Collected data entries
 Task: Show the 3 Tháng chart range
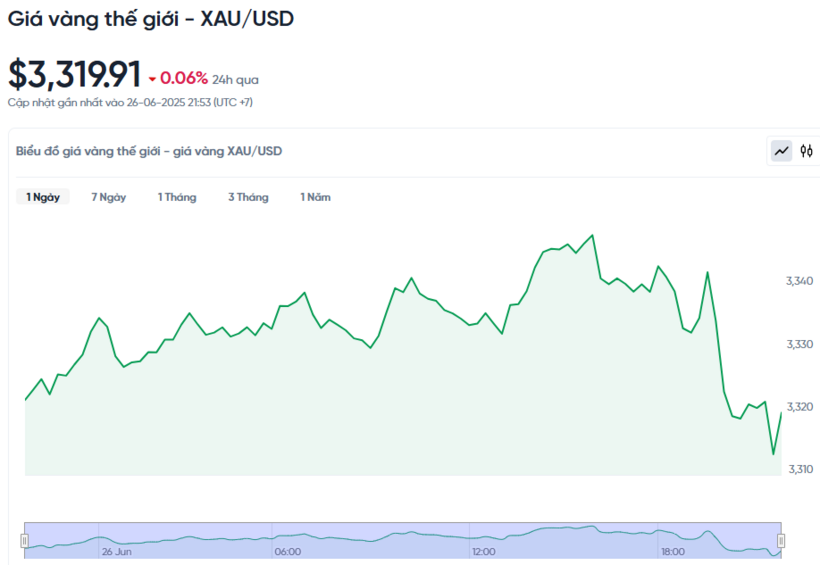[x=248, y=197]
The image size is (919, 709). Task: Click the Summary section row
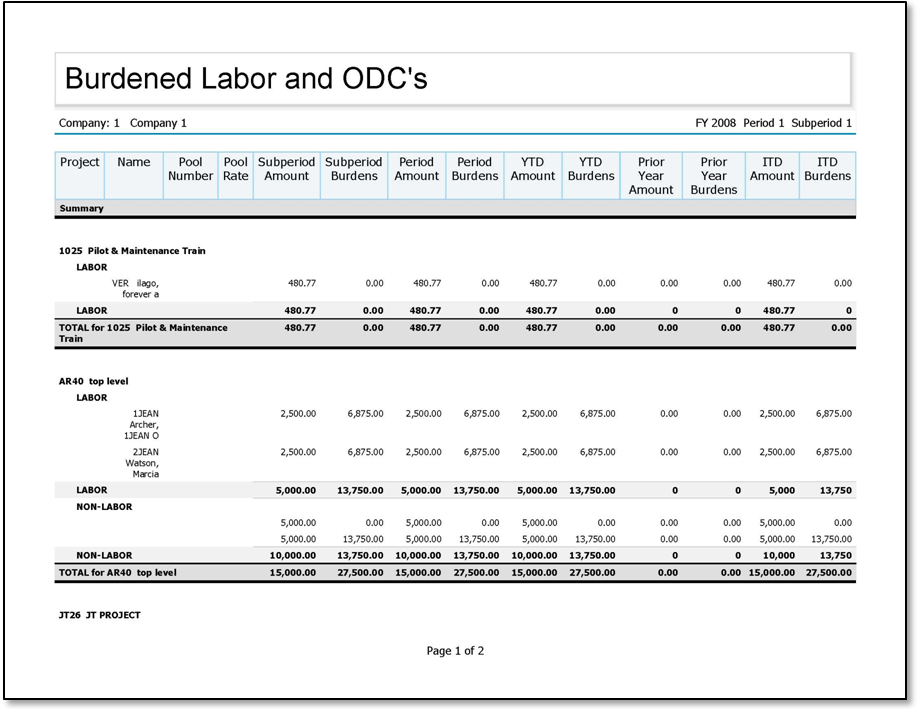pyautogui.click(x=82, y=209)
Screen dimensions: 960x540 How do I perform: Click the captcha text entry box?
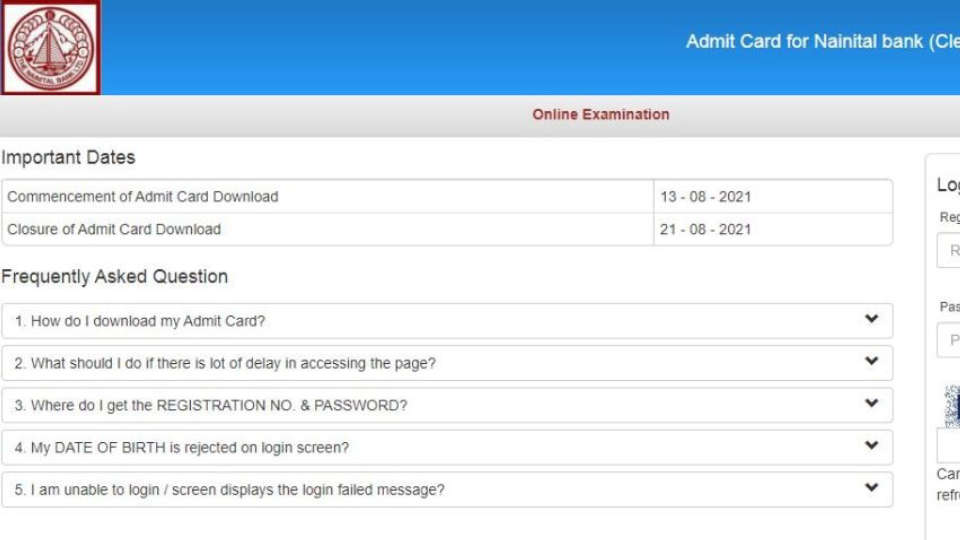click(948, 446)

▶ Exercise requirements:
From first line to last, return the records verbatim without their pictures.

▶ Output below:
 Task: Show the 3 Tháng chart range
[x=248, y=197]
The image size is (919, 709). Task: Click the Summary section row
pyautogui.click(x=82, y=209)
Screen dimensions: 960x540 How do I perform: Click the captcha text entry box?
click(948, 446)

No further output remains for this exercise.